Hacker News new | past | comments | ask | show | jobs | submit login
Microsoft makes AI tool for better search available as an open source project (microsoft.com)
142 points by klhugo 6 days ago | hide | past | web | favorite | 16 comments

I work on the team that built this and many of our other ranking tech. I can answer any questions people have. Also shameless plug: using this tech we released some artificial search sessions as an exploratory dataset. https://github.com/dfcf93/MSMARCO/tree/master/ConversationlS...

the Github link gave me a 404

update: you made a typo, should be https://github.com/dfcf93/MSMARCO/tree/master/Conversational...

Great work! How does this compare to hierarchical navigable small world graph, like nmslib?

I wasnt really familiar with nmslib but I guess I think its a little bit faster and scales to billions of items.

Cool project! One of the challenging use cases mentioned in the description is people taking a picture and asking the search engine, 'What is this?'. Has this been solved? (it is a very hard problem if taken beyond simple object classification)

In many ways yes. For images Instead of using some NLP parser and vectorization technique you vectorize the image and then do a similar lookup

If you want to play with the tech there is a developer kit. https://www.bingvisualsearch.com/develop

how effective is it at identifying mysterious objects, the way it's crowdsourced on Reddit's "/Whatisthis"? (meaning, how big is the index?)

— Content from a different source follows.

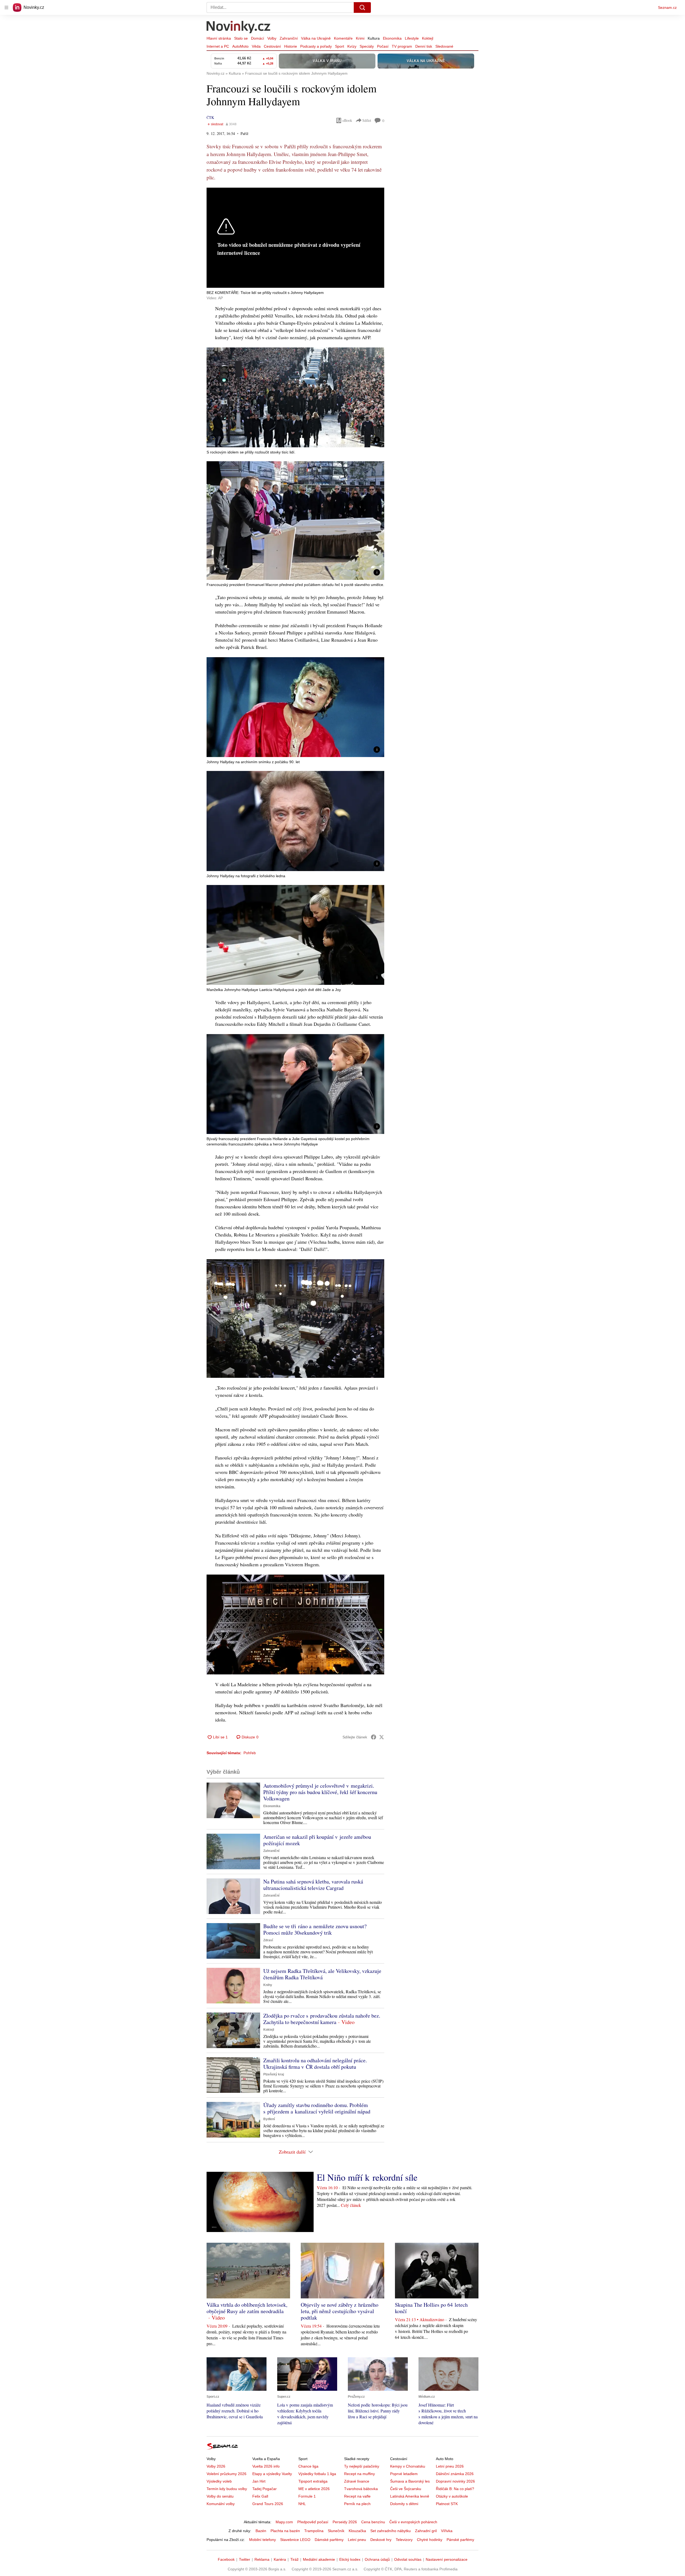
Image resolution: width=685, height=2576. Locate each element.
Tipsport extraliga (313, 2481)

LOL - that's exactly the use case I was thinking of. But wouldn't an AI have to be trained with lots of examples of the item in question to get a high quality detection? If so, it might not be able to find that one image that antique shop in Whereverston has on their web site.

I don't work on the image side but from what I understand the entire index is vectorized so its not categorizing them like a imagenet system would as much as finding a nearest neighbor that can be categorized.

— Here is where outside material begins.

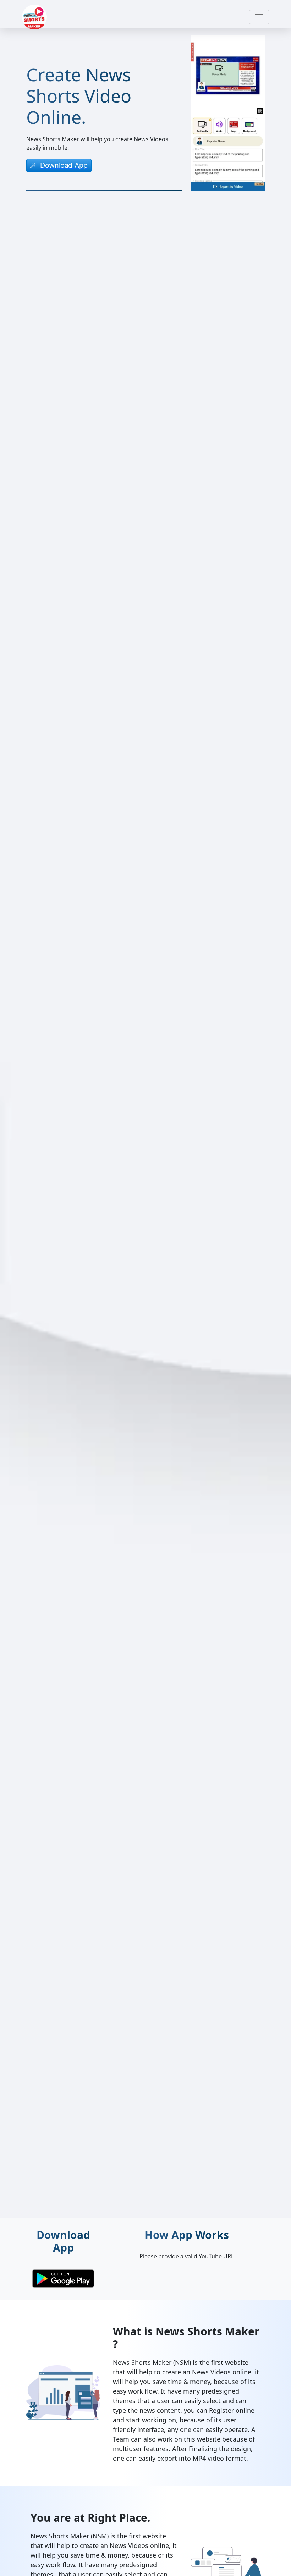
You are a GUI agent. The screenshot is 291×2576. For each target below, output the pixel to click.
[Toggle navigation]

1. how's this different from pysparnn or faiss?

2. does this support both sparse and dense vectors ann?

Good press release title. Now just add it to the pile ;) https://github.com/erikbern/ann-benchmarks

Yes, exactly! This seems like totally overblown title. It's akin to saying Google open sourced their key search tech Kubernetes, which is an open source rendition of Borg, where all the Google workloads run on top of.

lol - good point, foiled the Great Microsoft PR play


no it turns out it's "A distributed approximate nearest neighborhood search (ANN) library which provides a high quality vector index build, search and distributed online serving toolkits for large scale vector search scenario."

But Math.random() is a really good guess.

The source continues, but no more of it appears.